Disneyland Paris has also supplied us with this written statement:
“Disney Special Access Passes for guests with disabilities are valid at all times. We recently learned of incidents where they may not have been fully honoured for some aspects of the events and we apologise for this error. Meeting the needs of our guests with disabilities is extremely important to us, and we continue to build on our efforts.”
We also received the following information from Disneyland Paris on how they are improving disability access at the resort.
Disneyland Paris remains committed to accessibility, and we have received a number of awards and certifications – most recently for the sign language version of “Mickey and the Magician” (award from Tourisme & Handicaps).
Over the last year we’ve gone even further by:
Partnering with a renowned Doctor specialising in autism; Paralympic champion Michael Jeremiaz and the state-recognised association “Destination pour tous”.

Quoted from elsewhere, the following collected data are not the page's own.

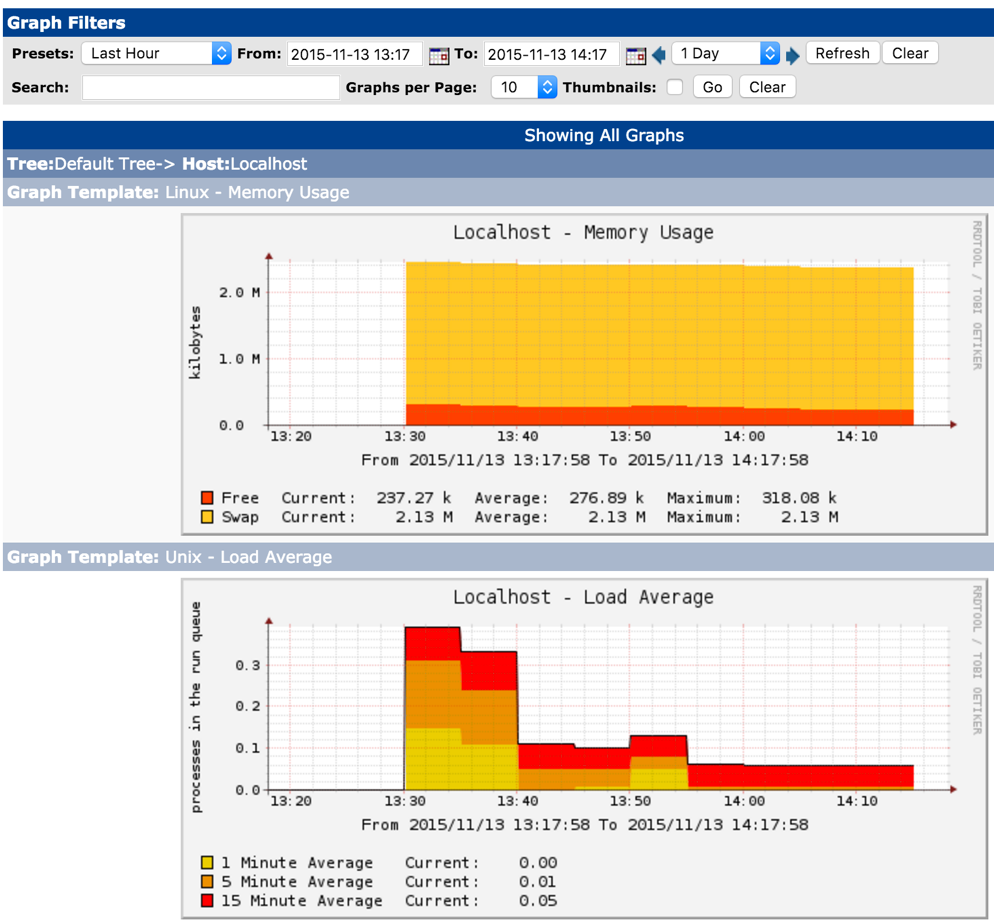Click the To date input field
Screen dimensions: 994x921
[551, 54]
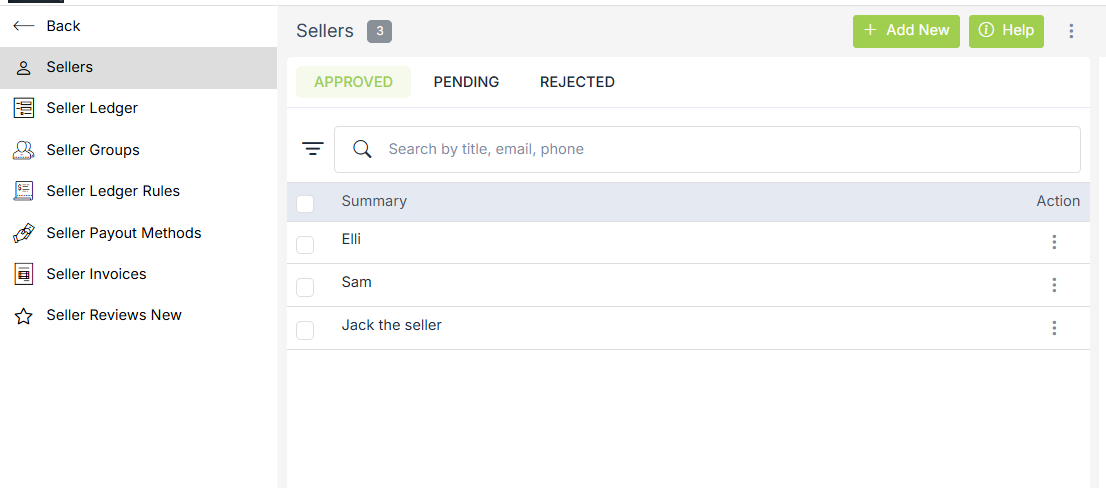Open the filter icon beside search

click(313, 149)
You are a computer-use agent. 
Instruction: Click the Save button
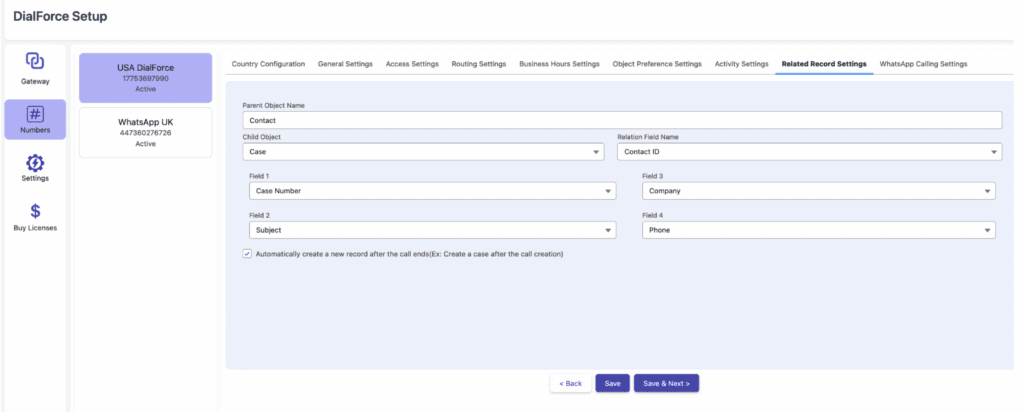pyautogui.click(x=612, y=383)
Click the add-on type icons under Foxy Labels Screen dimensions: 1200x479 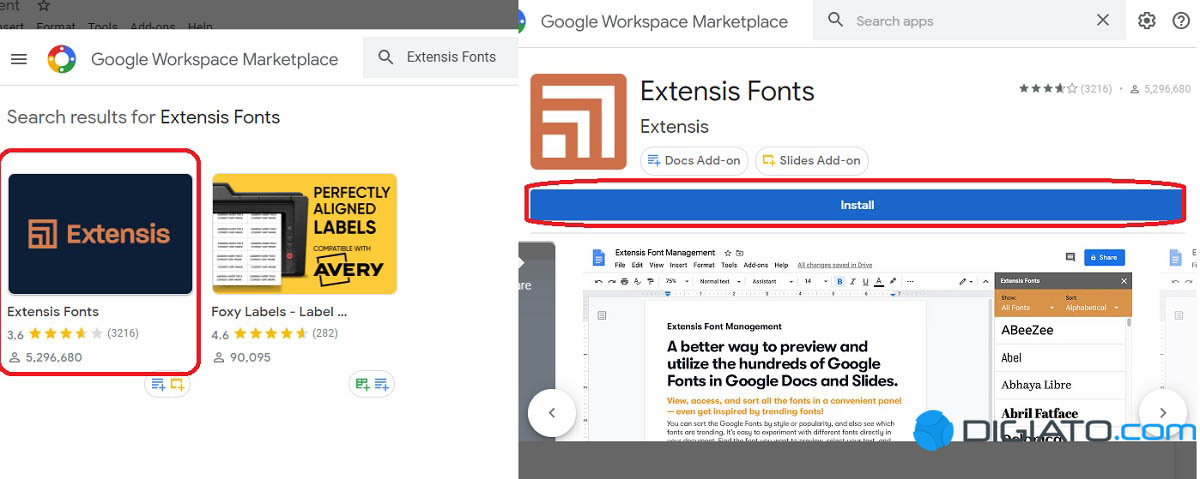tap(371, 384)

Re-enforcing leader-specific training on accessibility (more than 300 Leaders have been trained, and sessions are planned to continue in the year to come).
Increasing the number of guests with disabilities who can ride attractions together (from 1 to 5).
Cancelling the compulsory companion on 5 different attractions.
Reducing the age of the required companions from 18 – to 15-years old to help families and groups with young teenagers.
Investing significantly in structural buildings.
Increasing the number of parade and show viewing zones reserved specifically for guests with disabilities.
The majority of boutiques, restaurants and theatres are now equipped with induction loop for guests with hearing impairment.
Last year Disneyland Paris welcomed 110,000 guests who required special assistance passes.